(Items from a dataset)
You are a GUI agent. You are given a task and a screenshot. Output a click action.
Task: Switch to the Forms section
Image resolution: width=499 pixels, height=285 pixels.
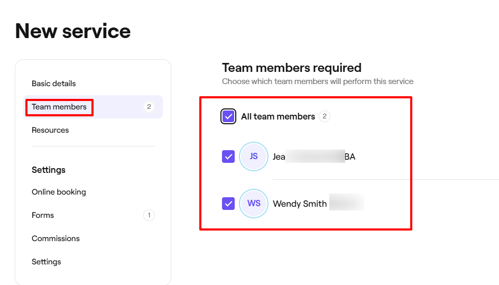coord(43,215)
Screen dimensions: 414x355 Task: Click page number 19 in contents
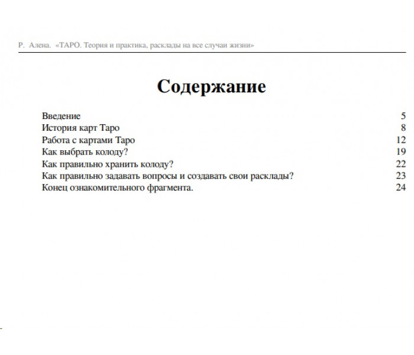pyautogui.click(x=401, y=151)
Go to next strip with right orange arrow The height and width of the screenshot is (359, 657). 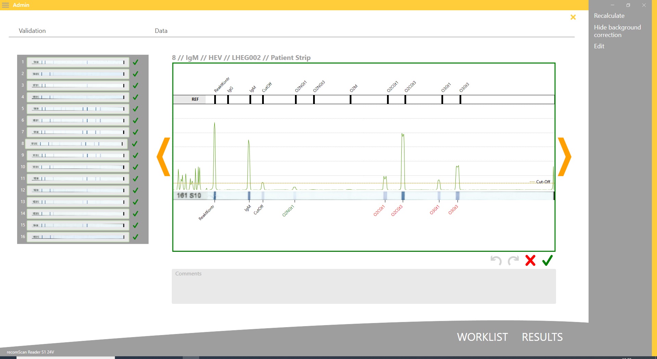(x=564, y=157)
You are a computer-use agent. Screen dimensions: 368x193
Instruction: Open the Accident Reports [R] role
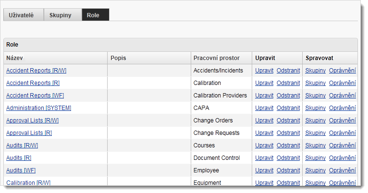pyautogui.click(x=33, y=83)
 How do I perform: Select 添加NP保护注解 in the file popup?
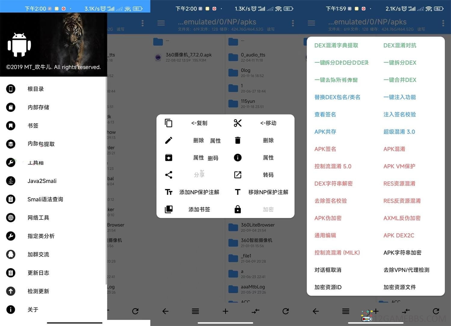(x=199, y=192)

TRY IT: Using the records above, find and show each line with the string "agent".

ANSWER TO THE EXERCISE:
You are a GUI agent. You are given a task and a screenshot. Output a click action.
You are a computer-use agent. Screen dimensions: 368x193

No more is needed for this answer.